The leaders of tomorrow are one tick short of a working cuckoo clock

Remind me not to cross Heather Wilhelm. From Attack of the Leftist Snowflakes by Heather Wilhelm.
On college campuses across America, an army of leftist snowflakes — a generation long told they’re special, fragile, and never, ever wrong — is on the march, aiming to squelch any threatening idea that “triggers” uncomfortable thoughts. On the downside, these marauding bands have sparked an epidemic of protests, hysteria, and Nathaniel Hawthorne-style banishings. On the upside, they’re doing a heck of a job alerting the nation that a significant portion of the “leaders of tomorrow” might be one tick short of a working cuckoo clock.

Witness Christina Hoff Sommers, a well-known author, former philosophy professor, and, most recently, a YouTube star. Sommers, who describes her approach as “equity feminism,” is a refreshing change from mainstream modern feminism, which long ago click-clacked aboard the crazy train, ripped up all return tickets, and then hit the bar in the club car hard — not in a fun way, alas, but rather to weep and mutter various bad words over low-grade apple martini knockoffs garnished with mascara smears.

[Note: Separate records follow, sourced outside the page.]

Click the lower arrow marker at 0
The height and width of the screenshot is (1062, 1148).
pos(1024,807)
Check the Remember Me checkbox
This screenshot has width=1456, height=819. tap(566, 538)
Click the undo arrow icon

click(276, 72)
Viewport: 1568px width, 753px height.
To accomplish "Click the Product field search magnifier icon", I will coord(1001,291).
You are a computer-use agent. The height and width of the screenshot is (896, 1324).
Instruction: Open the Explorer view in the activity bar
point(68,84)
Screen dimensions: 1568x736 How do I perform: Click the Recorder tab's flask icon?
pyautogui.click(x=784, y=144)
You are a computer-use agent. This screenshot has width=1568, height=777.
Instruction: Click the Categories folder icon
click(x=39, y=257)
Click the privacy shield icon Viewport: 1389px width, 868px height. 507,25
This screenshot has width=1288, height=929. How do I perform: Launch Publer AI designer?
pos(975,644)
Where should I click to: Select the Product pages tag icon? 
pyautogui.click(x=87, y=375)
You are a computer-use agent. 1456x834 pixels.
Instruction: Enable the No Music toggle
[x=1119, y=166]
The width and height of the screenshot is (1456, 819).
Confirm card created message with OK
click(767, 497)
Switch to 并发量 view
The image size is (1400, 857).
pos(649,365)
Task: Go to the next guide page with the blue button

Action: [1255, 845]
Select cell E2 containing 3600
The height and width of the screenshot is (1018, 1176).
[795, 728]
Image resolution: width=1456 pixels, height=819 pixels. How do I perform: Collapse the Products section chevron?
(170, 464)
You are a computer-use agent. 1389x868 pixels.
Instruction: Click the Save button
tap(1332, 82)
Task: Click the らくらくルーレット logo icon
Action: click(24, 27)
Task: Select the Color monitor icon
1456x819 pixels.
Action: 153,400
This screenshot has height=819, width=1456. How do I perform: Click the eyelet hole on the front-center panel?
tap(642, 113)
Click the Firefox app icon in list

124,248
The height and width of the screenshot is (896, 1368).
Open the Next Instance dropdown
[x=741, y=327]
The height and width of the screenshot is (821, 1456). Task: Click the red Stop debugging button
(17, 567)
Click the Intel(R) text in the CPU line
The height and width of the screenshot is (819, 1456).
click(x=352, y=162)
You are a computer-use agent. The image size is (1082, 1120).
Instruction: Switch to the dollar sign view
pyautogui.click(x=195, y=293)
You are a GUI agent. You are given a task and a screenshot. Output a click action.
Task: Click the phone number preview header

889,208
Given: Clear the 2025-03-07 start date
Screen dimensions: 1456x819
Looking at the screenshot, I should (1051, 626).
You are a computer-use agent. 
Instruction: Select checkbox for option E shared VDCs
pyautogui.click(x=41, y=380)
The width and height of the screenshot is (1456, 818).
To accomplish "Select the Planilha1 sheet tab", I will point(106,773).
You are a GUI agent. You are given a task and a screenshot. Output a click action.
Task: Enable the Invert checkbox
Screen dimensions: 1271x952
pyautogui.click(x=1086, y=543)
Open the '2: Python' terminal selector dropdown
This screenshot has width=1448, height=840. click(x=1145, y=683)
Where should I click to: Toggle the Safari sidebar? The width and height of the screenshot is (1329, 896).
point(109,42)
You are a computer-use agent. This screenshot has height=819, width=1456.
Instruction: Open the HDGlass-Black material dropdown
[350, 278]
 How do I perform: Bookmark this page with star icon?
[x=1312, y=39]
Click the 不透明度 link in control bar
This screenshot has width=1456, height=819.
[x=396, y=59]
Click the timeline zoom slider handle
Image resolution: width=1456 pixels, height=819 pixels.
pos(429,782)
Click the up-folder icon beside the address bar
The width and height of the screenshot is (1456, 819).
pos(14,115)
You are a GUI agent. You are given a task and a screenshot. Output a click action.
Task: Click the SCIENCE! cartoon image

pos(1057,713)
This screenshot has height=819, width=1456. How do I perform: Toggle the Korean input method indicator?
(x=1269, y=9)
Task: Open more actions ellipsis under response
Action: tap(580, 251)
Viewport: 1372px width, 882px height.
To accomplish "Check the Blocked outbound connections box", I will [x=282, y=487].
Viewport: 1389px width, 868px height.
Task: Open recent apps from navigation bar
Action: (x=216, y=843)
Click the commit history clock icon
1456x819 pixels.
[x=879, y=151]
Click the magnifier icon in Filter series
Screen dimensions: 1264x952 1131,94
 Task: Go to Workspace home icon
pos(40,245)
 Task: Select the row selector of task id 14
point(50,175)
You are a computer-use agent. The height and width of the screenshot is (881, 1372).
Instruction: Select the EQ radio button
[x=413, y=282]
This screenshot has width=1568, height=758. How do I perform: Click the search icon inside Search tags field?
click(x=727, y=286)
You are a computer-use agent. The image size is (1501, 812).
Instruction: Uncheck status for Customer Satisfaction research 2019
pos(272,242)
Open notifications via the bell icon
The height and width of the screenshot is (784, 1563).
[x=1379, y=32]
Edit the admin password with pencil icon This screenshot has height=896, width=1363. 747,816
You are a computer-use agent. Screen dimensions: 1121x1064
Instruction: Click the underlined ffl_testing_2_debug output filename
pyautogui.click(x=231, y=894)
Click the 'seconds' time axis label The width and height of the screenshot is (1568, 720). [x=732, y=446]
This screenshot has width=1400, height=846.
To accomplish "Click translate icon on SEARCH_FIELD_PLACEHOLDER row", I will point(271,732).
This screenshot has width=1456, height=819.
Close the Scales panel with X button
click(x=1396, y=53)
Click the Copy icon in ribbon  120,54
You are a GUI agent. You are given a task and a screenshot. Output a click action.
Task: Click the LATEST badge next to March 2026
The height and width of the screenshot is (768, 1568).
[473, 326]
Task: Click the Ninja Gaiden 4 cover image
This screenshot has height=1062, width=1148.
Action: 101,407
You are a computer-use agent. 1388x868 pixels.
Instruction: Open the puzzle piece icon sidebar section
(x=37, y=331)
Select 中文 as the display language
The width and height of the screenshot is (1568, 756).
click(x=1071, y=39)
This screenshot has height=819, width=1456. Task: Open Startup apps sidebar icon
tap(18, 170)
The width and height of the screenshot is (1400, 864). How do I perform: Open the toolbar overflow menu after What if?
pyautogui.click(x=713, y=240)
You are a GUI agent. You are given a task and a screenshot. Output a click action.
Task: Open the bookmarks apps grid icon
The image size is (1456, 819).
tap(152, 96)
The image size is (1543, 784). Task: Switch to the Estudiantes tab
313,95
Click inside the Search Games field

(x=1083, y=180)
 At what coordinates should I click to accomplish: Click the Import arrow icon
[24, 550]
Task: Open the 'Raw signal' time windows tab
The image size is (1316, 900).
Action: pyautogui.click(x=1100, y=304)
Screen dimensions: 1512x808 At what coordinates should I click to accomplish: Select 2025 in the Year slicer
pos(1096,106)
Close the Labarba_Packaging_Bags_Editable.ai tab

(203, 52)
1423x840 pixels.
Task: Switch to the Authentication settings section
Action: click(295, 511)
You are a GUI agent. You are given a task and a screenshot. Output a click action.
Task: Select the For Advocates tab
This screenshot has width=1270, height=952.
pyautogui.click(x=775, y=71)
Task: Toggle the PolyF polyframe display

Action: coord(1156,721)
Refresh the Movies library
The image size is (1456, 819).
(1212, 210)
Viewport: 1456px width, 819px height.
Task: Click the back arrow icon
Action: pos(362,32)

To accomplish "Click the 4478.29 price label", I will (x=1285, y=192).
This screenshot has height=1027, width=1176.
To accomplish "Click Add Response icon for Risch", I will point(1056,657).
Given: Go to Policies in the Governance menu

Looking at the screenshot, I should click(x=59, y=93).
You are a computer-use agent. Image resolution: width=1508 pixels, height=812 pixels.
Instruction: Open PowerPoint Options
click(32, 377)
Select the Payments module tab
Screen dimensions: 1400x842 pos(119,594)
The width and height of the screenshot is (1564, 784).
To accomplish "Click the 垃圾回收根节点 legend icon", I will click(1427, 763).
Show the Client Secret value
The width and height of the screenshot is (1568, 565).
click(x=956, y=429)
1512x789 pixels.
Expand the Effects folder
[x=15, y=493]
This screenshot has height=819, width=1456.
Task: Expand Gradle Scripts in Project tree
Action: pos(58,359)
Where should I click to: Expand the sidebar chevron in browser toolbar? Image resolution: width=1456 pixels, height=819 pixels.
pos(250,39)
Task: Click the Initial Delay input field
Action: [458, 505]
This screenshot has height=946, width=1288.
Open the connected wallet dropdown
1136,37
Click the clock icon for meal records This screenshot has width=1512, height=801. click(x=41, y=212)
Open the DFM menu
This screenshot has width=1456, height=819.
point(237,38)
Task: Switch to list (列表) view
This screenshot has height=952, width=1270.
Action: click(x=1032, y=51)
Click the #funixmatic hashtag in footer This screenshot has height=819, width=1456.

Partnering with the American Enterprise Institute, Sommers has made a splash with her “Factual Feminist” video series, in which she calmly challenges and debunks oft-accepted and frequently absurd feminist talking points.
While I prefer arguments to be more substantive, and Wilhelm does get to the meat of the issues later, it is amusing to see this author flex her mockery wings.

Wilhelm does prompt a question though. Just how big is this army of leftist snowflakes? They make headlines. They shout and scream. They banish speakers and suppress opinions they don't like. I acknowledge all that.

With my third child getting ready to head off to college, I have spent the past half dozen years making some dozens of college visits all across the nation, though mostly the Midwest, South and Northeast. Some things stand out. Parents want their kids to be educated but that goal barely gets a head nod. Most universities, particularly liberal arts universities, tend to focus on four selling points - 1) Good food, 2) Lots of student clubs, 3) Access to professors and 4) Service opportunities to "the community". International semesters abroad get mentioned fairly often. Nice residential rooms occasionally get a mention as does campus technology, but usually a distant mention at best.

Actual learning, academic achievement, job placement, etc. usually are not dealt with at all, or cursorily, or statistically deceptively.

So yes, I can see where there is an impression of an army of callow, low cognitive wattage, irony-immune, leftist snowflakes but what are the numbers? Most of the big public engineering or STEM type universities I have visited seem to carry a much lighter social justice nonsense burden. Are we talking about 10% of the university population that are devotees of these Gramscian memes? 5%? An extremely vocal 1%. It would be interesting to know.